__Excerpted records__.
++++++
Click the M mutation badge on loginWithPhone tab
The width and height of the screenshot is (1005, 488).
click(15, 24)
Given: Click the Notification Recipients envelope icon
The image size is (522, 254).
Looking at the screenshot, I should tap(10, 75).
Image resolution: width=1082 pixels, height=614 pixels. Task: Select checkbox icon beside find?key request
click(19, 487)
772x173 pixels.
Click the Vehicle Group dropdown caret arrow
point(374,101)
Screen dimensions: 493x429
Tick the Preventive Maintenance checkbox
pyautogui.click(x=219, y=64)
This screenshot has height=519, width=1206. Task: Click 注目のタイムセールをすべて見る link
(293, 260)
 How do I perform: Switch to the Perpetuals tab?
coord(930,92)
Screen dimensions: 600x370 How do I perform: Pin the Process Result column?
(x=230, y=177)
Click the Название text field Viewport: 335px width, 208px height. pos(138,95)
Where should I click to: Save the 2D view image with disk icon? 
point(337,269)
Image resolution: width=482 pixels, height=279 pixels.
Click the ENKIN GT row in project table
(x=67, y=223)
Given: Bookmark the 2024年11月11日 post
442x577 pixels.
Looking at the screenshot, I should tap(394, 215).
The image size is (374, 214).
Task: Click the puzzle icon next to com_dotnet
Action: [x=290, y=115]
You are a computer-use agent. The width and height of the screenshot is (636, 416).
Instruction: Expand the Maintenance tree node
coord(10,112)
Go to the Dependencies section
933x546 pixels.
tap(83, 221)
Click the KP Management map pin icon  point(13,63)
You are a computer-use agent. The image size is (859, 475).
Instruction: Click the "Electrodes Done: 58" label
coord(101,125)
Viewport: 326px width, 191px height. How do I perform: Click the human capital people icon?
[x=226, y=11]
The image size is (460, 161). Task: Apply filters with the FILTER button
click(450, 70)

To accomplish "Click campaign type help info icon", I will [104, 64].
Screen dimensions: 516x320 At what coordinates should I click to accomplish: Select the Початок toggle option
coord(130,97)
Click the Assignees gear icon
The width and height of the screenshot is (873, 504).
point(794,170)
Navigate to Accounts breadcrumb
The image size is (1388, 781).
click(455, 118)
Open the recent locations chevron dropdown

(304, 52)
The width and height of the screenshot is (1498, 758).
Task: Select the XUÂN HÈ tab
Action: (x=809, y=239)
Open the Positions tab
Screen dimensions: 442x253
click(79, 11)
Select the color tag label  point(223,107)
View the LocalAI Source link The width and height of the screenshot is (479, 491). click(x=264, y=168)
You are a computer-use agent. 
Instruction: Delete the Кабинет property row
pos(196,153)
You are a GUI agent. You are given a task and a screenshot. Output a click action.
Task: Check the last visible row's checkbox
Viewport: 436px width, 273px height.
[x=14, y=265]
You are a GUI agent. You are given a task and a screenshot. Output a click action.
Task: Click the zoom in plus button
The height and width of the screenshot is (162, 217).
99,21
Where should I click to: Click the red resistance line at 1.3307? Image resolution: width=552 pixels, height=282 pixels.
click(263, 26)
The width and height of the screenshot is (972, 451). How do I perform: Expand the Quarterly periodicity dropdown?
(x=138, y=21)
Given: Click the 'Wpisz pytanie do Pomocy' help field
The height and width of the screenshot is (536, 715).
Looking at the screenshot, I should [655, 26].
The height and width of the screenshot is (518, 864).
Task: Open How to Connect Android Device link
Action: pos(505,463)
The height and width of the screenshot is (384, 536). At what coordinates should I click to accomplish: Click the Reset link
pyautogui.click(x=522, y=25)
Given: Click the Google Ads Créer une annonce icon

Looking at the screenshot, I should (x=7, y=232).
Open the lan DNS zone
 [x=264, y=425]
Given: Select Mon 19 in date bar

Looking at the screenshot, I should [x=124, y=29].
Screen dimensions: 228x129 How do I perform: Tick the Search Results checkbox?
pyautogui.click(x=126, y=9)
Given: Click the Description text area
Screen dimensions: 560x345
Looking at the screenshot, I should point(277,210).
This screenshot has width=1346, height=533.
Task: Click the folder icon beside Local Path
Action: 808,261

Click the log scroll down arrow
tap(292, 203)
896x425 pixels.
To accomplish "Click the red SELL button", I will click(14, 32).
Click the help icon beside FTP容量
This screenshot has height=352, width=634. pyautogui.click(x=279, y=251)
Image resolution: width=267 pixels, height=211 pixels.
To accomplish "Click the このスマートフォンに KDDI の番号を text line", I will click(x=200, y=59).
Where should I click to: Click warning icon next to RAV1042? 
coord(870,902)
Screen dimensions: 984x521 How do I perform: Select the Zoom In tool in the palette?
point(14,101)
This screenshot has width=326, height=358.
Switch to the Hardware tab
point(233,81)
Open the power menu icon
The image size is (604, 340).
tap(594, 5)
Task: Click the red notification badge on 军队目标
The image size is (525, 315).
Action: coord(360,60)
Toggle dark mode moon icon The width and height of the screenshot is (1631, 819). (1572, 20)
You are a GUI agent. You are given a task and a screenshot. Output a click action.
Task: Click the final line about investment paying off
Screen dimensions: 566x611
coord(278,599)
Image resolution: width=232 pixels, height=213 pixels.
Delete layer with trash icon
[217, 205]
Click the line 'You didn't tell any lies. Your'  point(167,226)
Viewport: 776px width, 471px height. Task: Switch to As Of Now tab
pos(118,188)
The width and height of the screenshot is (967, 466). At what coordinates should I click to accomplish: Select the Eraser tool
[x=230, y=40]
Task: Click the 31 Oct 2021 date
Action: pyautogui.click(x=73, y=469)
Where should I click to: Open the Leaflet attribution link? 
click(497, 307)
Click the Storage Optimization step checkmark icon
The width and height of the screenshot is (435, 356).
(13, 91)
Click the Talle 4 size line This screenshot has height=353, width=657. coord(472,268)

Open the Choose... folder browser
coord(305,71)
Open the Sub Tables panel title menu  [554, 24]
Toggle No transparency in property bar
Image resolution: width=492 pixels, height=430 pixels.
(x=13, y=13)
++++++
__The task__. Search the entries for the word "text" and pick out every line that holds it.

__Result of the task__.
Click the Название text field Viewport: 335px width, 208px height. pos(138,95)
Given: Click the Description text area
To accomplish "Click the このスマートフォンに KDDI の番号を text line", I will click(x=200, y=59).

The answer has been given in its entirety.